At last year’s Jaipur Literature Festival, Salman Rushdie, at his acerbic and irreverent best, had called former BJP leader Chhagan Bhujbal an “asshole” speaking to a “green plastic frog of a phone” when he encountered the politician the last time. Rushdie was on stage, and his words evoked laughter and applause from the motley crowd that had filled Diggi Hall to listen to the guru of magic realism speak. This year, don’t expect such amusement.
With many famous authors attending, some called last year’s festival a celebrity circus, others dismissed it as a gab fest of stuffy intellectuals. Now, in its third year, India’s first pan-national literary festival is widening its focus to embrace regional voices.
This year, the only best-selling attendee is Booker-winning author Ian McEwan, who will hopefully, like last year’s celebrities, be floating about the beautiful Diggi Palace soaking up the sun and discussing Derrida and lad lit. Says Mita Kapur, the festival’s founder and director: “One of the biggest challenges has been to convince people to overcome the elitist association that literary festivals have. This year, we’re infusing regional elements, especially at the two-day conference before the festival.” Shillong-based Khasi writer Kynpham Singh Nongkynrih will be attending. “My works are inspired by the strange mix of the West and tribal cultures that make up the North-East. The Jaipur festival is a great platform to share that perspective with the rest of the country,” Nongkynrih says.
The conference, Translating Bharat, will be presented by Siyahi, Kapur’s own initiative that she started in 2007 for new authors. It’s an interface between authors, mostly regional, and publishers. “So far, two authors have got publishing deals through Siyahi. One is a novel by Sampurna Chatterjee and a book of poetry by Kartika Nair, both to be published by HarperCollins India. We also have seven manuscripts with us that we are trying to get published,” says Kapur.
Translating Bharat will have writers and performers from the North-East and Rajasthan showcasing their oral narrative traditions. “One of the performers, Tipaniyaji, sings and performs Kabir’s verses. He has performed in the US, but nobody in Jaipur really knows him although he’s one of the few who are keeping alive one of the oldest storytelling traditions of the state,” Kapur says. Other regional figures will also be attending and showcasing their works through the festival that formally begins on 23 January.

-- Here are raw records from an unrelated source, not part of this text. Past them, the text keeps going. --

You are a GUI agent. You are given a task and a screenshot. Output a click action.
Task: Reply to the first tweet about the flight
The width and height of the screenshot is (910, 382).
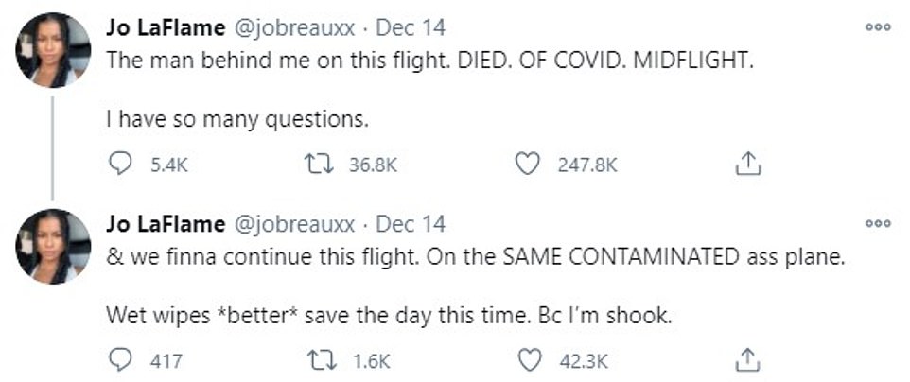[x=121, y=165]
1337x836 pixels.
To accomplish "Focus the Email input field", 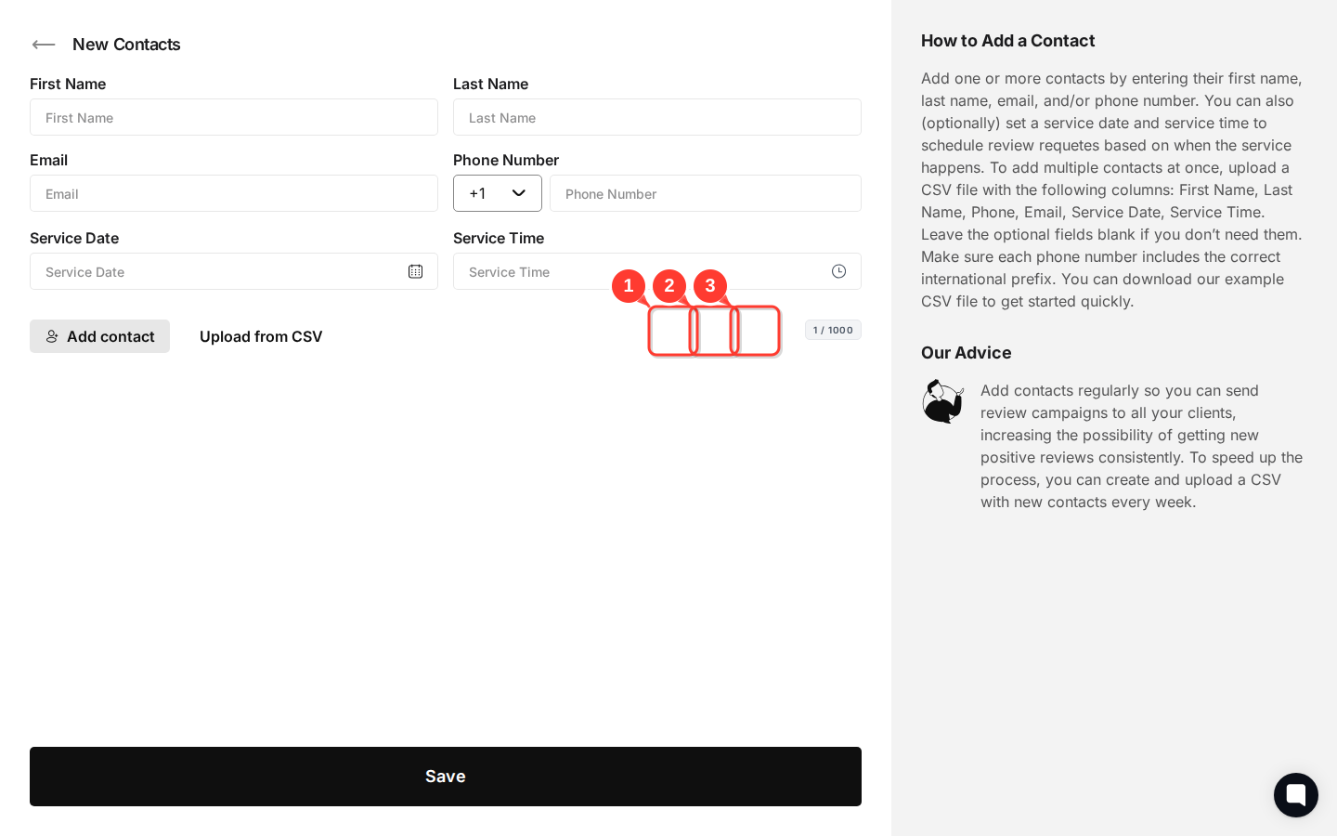I will pyautogui.click(x=234, y=193).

There are no big book launches this year. Even the programme has little that is novel when it comes to theme, except a couple of afternoons focused on children’s writing, graphic novels and a session on food writing and cooking. Even McEwan is discussing the screen adaptations of novels, as is Kunal Basu—a topic of discussion at last year’s festival as well as at the Kitab Festival, 2007, in Mumbai. Author Manil Suri’s presence is timed with the release of his next, The Age of Shiva, one of Penguin India’s big releases this year. “Last year, every event was packed to the hilt and there were many in the audience who were just tourists. This year, we have received many more enquiries, so obviously we hope many more people, over a thousand,” says Pramod Kumar, director of the annual Jaipur Virasat Festival, of which the literature festival is a part.

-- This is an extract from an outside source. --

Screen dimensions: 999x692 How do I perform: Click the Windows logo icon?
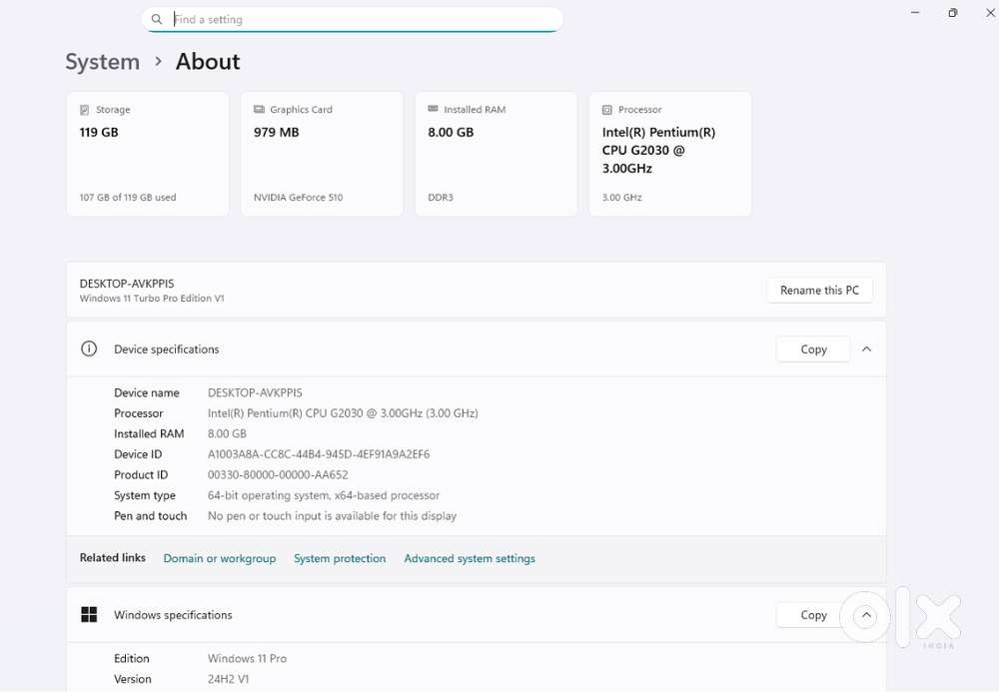89,615
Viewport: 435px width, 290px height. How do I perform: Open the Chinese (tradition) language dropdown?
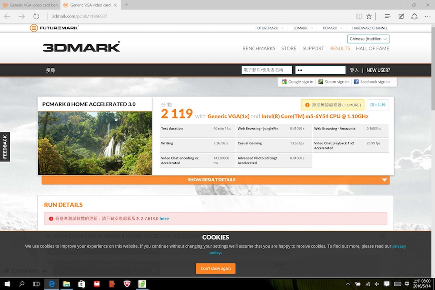tap(368, 39)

But those who have been a part of the festival in the past two years say, it is the buzz, the chatter, the informal interactions and the exotic setting that gives the festival its unique stamp. This year will be no different.
Words and ideas
Our pick of what promises to be the highlights of the Jaipur Literature Festival, 2008
u The prelude to the festival is a two-day conference, ‘Translating Bharat’, from 21 to 23 January, where publishers and writers from all parts of India will interact, and regional writers will showcase their literary and cultural traditions. One of the highlights is ‘Swarmala: presenting North-Eastern languages’. Writers from the region will present a film on Naga traditions, the Ao oral narrative style of Nagaland and storytelling and singing traditions of Mizoram.
World flavour: McEwan speaks on two days.

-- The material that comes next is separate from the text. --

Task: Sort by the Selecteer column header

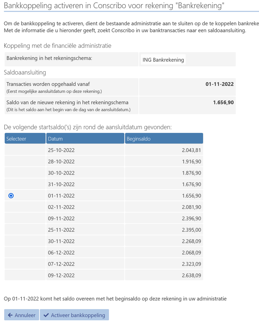Action: (x=25, y=139)
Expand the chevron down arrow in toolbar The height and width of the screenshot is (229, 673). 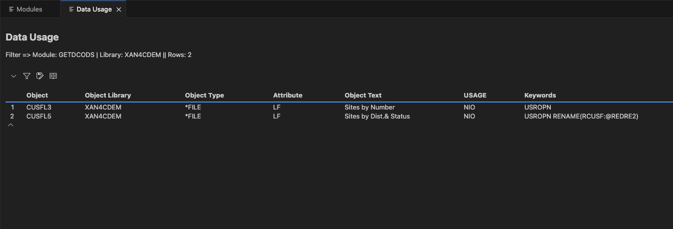[x=14, y=76]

On 21 January, 10am to noon
u William Dalrymple, author of ‘The Last Mughal’, will present British biographer Miranda Seymour, who has penned the lives of Henry James, Robert Graves and Mary Shelley. They will discuss the art of biography.
On 23 January, 2pm
u Children’s writers Anita Nair, Anushka Ravishankar and Sudha Murthy will discuss their own works and trends in the genre.
On 24 January, 10am
uSirish Rao from Tara Books, Neeta Gupta from Yatra Books and American publisher Chris Gribble will be in conversation with David Godwin, noted literary agent from the UK, about their vision for showcasing new writing in India.
On 24 January, 1.30pm
uGraphic novelist Sarnath Banerjee and co-founder of Gotham Comics, Suresh Seetharaman, will be in conversation with journalist Indrajit Hazra about the comics and graphic novel genres in India.
On 24 January, 5pm
uManil Suri, whose new novel, ‘The Age of Shiva’, will be published in February, will discuss how Mumbai has been, and can be, represented in words with Sonia Faleiro, author of ‘The Girl’.
On 25 January, 11.15am
u Ritu Dalmia, Count Francesco da Mosto and John Berendt, a trio of literary and culinary experts, will bring Venice to the Pink City in a cooking, reading and instruction session about Italian cuisine.
On 25 January, 12.30pm
uAustralian land rights activist Alexis Wright and Booker nominated author Indra Sinha will be in conversation with journalist Shoma Choudhary about social engagement in fiction and journalism.
On 26 January, 12.15pm
u US-based author Kunal Basu will be in conversation with film-maker Aparna Sen, who is currently working on the screen adaptation of Basu’s ‘The Japanese Wife’, about translating novels into films.
On 27 January, 11.15am
u Booker-winning author Ian McEwan and British playwright and film-maker Christopher Hampton will discuss the translation of popular novels to cinema. Earlier, on 25 January, 5pm, journalist and author Sagarika Ghose will introduce McEwan.
On 27 January, 5pm
(All events will be held at the Diggi Hall, Diggi Palace, Jaipur. Entry to most of the events is free. For delegate passes and more details, call 0141-2222728)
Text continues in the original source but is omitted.